- **Problem to work on**: Express each line of the records below as a string in a JSON list, one string per line, skipping blank lines.

Stored entries
━━━━━━━━

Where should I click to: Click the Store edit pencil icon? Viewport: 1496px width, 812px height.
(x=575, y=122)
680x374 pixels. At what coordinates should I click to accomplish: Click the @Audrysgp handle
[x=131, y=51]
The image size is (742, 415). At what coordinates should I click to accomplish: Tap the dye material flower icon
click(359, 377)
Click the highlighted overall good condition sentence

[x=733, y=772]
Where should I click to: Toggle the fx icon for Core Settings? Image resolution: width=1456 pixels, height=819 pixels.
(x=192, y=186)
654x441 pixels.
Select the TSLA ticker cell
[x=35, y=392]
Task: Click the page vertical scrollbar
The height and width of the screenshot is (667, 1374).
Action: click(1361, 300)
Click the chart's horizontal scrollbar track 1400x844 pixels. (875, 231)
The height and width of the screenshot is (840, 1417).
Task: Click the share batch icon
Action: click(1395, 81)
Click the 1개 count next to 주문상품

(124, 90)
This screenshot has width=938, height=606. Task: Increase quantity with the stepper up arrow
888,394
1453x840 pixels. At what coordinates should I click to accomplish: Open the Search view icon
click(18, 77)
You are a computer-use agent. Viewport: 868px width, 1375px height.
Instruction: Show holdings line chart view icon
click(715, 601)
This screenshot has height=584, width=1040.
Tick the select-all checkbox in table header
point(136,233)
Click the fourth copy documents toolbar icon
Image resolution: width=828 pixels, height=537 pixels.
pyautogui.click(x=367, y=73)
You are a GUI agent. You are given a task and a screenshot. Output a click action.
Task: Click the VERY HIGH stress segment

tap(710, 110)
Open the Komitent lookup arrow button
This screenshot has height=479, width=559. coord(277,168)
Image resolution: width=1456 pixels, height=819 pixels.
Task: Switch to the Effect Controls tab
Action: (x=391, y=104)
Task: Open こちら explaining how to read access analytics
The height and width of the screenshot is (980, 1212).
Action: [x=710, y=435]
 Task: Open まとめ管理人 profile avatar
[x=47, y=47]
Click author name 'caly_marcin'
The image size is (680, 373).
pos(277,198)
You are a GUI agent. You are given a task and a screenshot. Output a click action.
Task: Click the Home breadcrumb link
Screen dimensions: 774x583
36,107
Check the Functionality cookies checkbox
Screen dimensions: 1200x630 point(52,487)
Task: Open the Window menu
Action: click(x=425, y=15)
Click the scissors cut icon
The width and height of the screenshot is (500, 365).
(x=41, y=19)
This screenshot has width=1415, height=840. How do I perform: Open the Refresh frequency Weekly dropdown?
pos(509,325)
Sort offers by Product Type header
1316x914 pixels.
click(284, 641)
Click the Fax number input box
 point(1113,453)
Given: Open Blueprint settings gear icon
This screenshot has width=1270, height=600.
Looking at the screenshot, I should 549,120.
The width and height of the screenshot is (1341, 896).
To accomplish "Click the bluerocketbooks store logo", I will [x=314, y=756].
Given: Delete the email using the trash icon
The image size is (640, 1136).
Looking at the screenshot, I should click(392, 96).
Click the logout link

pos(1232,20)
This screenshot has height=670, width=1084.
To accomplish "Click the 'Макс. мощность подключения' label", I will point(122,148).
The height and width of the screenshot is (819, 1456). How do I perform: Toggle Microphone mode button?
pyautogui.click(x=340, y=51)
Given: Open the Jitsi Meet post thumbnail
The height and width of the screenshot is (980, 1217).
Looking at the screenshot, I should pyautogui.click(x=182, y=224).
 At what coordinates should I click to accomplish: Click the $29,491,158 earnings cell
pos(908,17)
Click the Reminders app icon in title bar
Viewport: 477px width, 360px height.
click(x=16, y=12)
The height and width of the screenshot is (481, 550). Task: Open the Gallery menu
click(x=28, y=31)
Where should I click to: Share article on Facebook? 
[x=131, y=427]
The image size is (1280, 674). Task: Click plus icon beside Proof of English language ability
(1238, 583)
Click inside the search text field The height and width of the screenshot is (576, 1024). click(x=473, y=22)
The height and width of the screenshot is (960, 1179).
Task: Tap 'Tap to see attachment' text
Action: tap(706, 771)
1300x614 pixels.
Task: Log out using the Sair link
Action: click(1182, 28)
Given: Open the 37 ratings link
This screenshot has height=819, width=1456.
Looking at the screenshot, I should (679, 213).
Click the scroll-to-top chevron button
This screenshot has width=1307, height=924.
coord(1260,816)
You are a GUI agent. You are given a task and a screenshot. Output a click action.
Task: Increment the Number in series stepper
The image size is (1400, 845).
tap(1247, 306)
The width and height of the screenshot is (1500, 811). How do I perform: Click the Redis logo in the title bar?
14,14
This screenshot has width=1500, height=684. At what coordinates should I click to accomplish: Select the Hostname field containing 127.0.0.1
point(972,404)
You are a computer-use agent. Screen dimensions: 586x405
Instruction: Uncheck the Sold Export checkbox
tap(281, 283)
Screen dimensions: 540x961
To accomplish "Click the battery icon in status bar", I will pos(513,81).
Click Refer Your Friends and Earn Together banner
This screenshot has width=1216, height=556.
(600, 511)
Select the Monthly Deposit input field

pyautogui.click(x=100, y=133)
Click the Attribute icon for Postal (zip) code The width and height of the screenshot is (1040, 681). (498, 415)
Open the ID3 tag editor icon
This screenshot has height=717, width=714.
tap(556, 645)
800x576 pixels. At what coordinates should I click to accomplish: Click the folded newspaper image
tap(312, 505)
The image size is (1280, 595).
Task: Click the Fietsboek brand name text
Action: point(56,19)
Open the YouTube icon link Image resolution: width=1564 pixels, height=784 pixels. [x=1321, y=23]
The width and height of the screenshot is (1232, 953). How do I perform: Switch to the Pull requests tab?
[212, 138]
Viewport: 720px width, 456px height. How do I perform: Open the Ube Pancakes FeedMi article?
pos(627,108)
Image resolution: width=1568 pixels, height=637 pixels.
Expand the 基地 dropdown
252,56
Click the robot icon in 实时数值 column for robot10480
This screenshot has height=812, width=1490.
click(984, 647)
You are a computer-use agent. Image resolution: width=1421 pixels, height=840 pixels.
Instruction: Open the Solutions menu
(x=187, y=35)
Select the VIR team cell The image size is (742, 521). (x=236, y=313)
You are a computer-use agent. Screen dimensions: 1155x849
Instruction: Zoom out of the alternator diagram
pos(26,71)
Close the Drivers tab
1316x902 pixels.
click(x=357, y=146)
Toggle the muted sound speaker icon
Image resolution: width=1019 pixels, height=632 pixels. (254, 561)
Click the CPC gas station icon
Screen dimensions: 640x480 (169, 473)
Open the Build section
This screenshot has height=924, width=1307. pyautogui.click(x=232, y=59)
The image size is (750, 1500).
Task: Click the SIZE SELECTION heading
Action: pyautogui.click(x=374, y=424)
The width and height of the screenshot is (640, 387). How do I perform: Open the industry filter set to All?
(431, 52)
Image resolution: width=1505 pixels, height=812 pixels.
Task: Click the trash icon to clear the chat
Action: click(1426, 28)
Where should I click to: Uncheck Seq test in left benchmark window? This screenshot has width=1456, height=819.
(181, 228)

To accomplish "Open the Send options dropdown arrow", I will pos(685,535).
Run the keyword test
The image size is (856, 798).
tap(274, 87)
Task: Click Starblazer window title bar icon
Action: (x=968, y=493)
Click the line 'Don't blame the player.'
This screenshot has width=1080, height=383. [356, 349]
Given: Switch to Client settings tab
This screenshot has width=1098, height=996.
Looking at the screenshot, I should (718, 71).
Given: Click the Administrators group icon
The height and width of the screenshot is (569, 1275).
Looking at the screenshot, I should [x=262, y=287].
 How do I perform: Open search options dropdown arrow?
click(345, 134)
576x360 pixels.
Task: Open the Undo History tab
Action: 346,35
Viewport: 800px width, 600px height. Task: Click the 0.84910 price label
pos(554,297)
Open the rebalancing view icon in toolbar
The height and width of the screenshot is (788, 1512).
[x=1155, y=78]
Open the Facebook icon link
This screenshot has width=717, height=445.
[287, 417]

━━━━━━━━

- **Written answer**:
[
  "Where should I click to: Click the Store edit pencil icon? Viewport: 1496px width, 812px height.",
  "(x=575, y=122)",
  "680x374 pixels. At what coordinates should I click to accomplish: Click the @Audrysgp handle",
  "[x=131, y=51]",
  "The image size is (742, 415). At what coordinates should I click to accomplish: Tap the dye material flower icon",
  "click(359, 377)",
  "Click the highlighted overall good condition sentence",
  "[x=733, y=772]",
  "Where should I click to: Toggle the fx icon for Core Settings? Image resolution: width=1456 pixels, height=819 pixels.",
  "(x=192, y=186)",
  "654x441 pixels.",
  "Select the TSLA ticker cell",
  "[x=35, y=392]",
  "Task: Click the page vertical scrollbar",
  "The height and width of the screenshot is (667, 1374).",
  "Action: click(1361, 300)",
  "Click the chart's horizontal scrollbar track 1400x844 pixels. (875, 231)",
  "The height and width of the screenshot is (840, 1417).",
  "Task: Click the share batch icon",
  "Action: click(1395, 81)",
  "Click the 1개 count next to 주문상품",
  "(124, 90)",
  "This screenshot has width=938, height=606. Task: Increase quantity with the stepper up arrow",
  "888,394",
  "1453x840 pixels. At what coordinates should I click to accomplish: Open the Search view icon",
  "click(18, 77)",
  "You are a computer-use agent. Viewport: 868px width, 1375px height.",
  "Instruction: Show holdings line chart view icon",
  "click(715, 601)",
  "This screenshot has height=584, width=1040.",
  "Tick the select-all checkbox in table header",
  "point(136,233)",
  "Click the fourth copy documents toolbar icon",
  "Image resolution: width=828 pixels, height=537 pixels.",
  "pyautogui.click(x=367, y=73)",
  "You are a GUI agent. You are given a task and a screenshot. Output a click action.",
  "Task: Click the VERY HIGH stress segment",
  "tap(710, 110)",
  "Open the Komitent lookup arrow button",
  "This screenshot has height=479, width=559. coord(277,168)",
  "Image resolution: width=1456 pixels, height=819 pixels.",
  "Task: Switch to the Effect Controls tab",
  "Action: (x=391, y=104)",
  "Task: Open こちら explaining how to read access analytics",
  "The height and width of the screenshot is (980, 1212).",
  "Action: [x=710, y=435]",
  " Task: Open まとめ管理人 profile avatar",
  "[x=47, y=47]",
  "Click author name 'caly_marcin'",
  "The image size is (680, 373).",
  "pos(277,198)",
  "You are a GUI agent. You are given a task and a screenshot. Output a click action.",
  "Task: Click the Home breadcrumb link",
  "Screen dimensions: 774x583",
  "36,107",
  "Check the Functionality cookies checkbox",
  "Screen dimensions: 1200x630 point(52,487)",
  "Task: Open the Window menu",
  "Action: click(x=425, y=15)",
  "Click the scissors cut icon",
  "The width and height of the screenshot is (500, 365).",
  "(x=41, y=19)",
  "This screenshot has width=1415, height=840. How do I perform: Open the Refresh frequency Weekly dropdown?",
  "pos(509,325)",
  "Sort offers by Product Type header",
  "1316x914 pixels.",
  "click(284, 641)",
  "Click the Fax number input box",
  " point(1113,453)",
  "Given: Open Blueprint settings gear icon",
  "This screenshot has width=1270, height=600.",
  "Looking at the screenshot, I should 549,120.",
  "The width and height of the screenshot is (1341, 896).",
  "To accomplish \"Click the bluerocketbooks store logo\", I will [x=314, y=756].",
  "Given: Delete the email using the trash icon",
  "The image size is (640, 1136).",
  "Looking at the screenshot, I should click(392, 96).",
  "Click the logout link",
  "pos(1232,20)",
  "This screenshot has height=670, width=1084.",
  "To accomplish \"Click the 'Макс. мощность подключения' label\", I will point(122,148).",
  "The height and width of the screenshot is (819, 1456). How do I perform: Toggle Microphone mode button?",
  "pyautogui.click(x=340, y=51)",
  "Given: Open the Jitsi Meet post thumbnail",
  "The height and width of the screenshot is (980, 1217).",
  "Looking at the screenshot, I should pyautogui.click(x=182, y=224).",
  " At what coordinates should I click to accomplish: Click the $29,491,158 earnings cell",
  "pos(908,17)",
  "Click the Reminders app icon in title bar",
  "Viewport: 477px width, 360px height.",
  "click(x=16, y=12)",
  "The height and width of the screenshot is (481, 550). Task: Open the Gallery menu",
  "click(x=28, y=31)",
  "Where should I click to: Share article on Facebook? ",
  "[x=131, y=427]",
  "The image size is (1280, 674). Task: Click plus icon beside Proof of English language ability",
  "(1238, 583)",
  "Click inside the search text field The height and width of the screenshot is (576, 1024). click(x=473, y=22)",
  "The height and width of the screenshot is (960, 1179).",
  "Task: Tap 'Tap to see attachment' text",
  "Action: tap(706, 771)",
  "1300x614 pixels.",
  "Task: Log out using the Sair link",
  "Action: click(1182, 28)",
  "Given: Open the 37 ratings link",
  "This screenshot has height=819, width=1456.",
  "Looking at the screenshot, I should (679, 213).",
  "Click the scroll-to-top chevron button",
  "This screenshot has width=1307, height=924.",
  "coord(1260,816)",
  "You are a GUI agent. You are given a task and a screenshot. Output a click action.",
  "Task: Increment the Number in series stepper",
  "The image size is (1400, 845).",
  "tap(1247, 306)",
  "The width and height of the screenshot is (1500, 811). How do I perform: Click the Redis logo in the title bar?",
  "14,14",
  "This screenshot has width=1500, height=684. At what coordinates should I click to accomplish: Select the Hostname field containing 127.0.0.1",
  "point(972,404)",
  "You are a computer-use agent. Screen dimensions: 586x405",
  "Instruction: Uncheck the Sold Export checkbox",
  "tap(281, 283)",
  "Screen dimensions: 540x961",
  "To accomplish \"Click the battery icon in status bar\", I will pos(513,81).",
  "Click Refer Your Friends and Earn Together banner",
  "This screenshot has width=1216, height=556.",
  "(600, 511)",
  "Select the Monthly Deposit input field",
  "pyautogui.click(x=100, y=133)",
  "Click the Attribute icon for Postal (zip) code The width and height of the screenshot is (1040, 681). (498, 415)",
  "Open the ID3 tag editor icon",
  "This screenshot has height=717, width=714.",
  "tap(556, 645)",
  "800x576 pixels. At what coordinates should I click to accomplish: Click the folded newspaper image",
  "tap(312, 505)",
  "The image size is (1280, 595).",
  "Task: Click the Fietsboek brand name text",
  "Action: point(56,19)",
  "Open the YouTube icon link Image resolution: width=1564 pixels, height=784 pixels. [x=1321, y=23]",
  "The width and height of the screenshot is (1232, 953). How do I perform: Switch to the Pull requests tab?",
  "[212, 138]",
  "Viewport: 720px width, 456px height. How do I perform: Open the Ube Pancakes FeedMi article?",
  "pos(627,108)",
  "Image resolution: width=1568 pixels, height=637 pixels.",
  "Expand the 基地 dropdown",
  "252,56",
  "Click the robot icon in 实时数值 column for robot10480",
  "This screenshot has height=812, width=1490.",
  "click(984, 647)",
  "You are a computer-use agent. Image resolution: width=1421 pixels, height=840 pixels.",
  "Instruction: Open the Solutions menu",
  "(x=187, y=35)",
  "Select the VIR team cell The image size is (742, 521). (x=236, y=313)",
  "You are a computer-use agent. Screen dimensions: 1155x849",
  "Instruction: Zoom out of the alternator diagram",
  "pos(26,71)",
  "Close the Drivers tab",
  "1316x902 pixels.",
  "click(x=357, y=146)",
  "Toggle the muted sound speaker icon",
  "Image resolution: width=1019 pixels, height=632 pixels. (254, 561)",
  "Click the CPC gas station icon",
  "Screen dimensions: 640x480 (169, 473)",
  "Open the Build section",
  "This screenshot has height=924, width=1307. pyautogui.click(x=232, y=59)",
  "The image size is (750, 1500).",
  "Task: Click the SIZE SELECTION heading",
  "Action: pyautogui.click(x=374, y=424)",
  "The width and height of the screenshot is (640, 387). How do I perform: Open the industry filter set to All?",
  "(431, 52)",
  "Image resolution: width=1505 pixels, height=812 pixels.",
  "Task: Click the trash icon to clear the chat",
  "Action: click(1426, 28)",
  "Where should I click to: Uncheck Seq test in left benchmark window? This screenshot has width=1456, height=819.",
  "(181, 228)",
  "To accomplish \"Open the Send options dropdown arrow\", I will pos(685,535).",
  "Run the keyword test",
  "The image size is (856, 798).",
  "tap(274, 87)",
  "Task: Click Starblazer window title bar icon",
  "Action: (x=968, y=493)",
  "Click the line 'Don't blame the player.'",
  "This screenshot has width=1080, height=383. [356, 349]",
  "Given: Switch to Client settings tab",
  "This screenshot has width=1098, height=996.",
  "Looking at the screenshot, I should (718, 71).",
  "Given: Click the Administrators group icon",
  "The height and width of the screenshot is (569, 1275).",
  "Looking at the screenshot, I should [x=262, y=287].",
  " How do I perform: Open search options dropdown arrow?",
  "click(345, 134)",
  "576x360 pixels.",
  "Task: Open the Undo History tab",
  "Action: 346,35",
  "Viewport: 800px width, 600px height. Task: Click the 0.84910 price label",
  "pos(554,297)",
  "Open the rebalancing view icon in toolbar",
  "The height and width of the screenshot is (788, 1512).",
  "[x=1155, y=78]",
  "Open the Facebook icon link",
  "This screenshot has width=717, height=445.",
  "[287, 417]"
]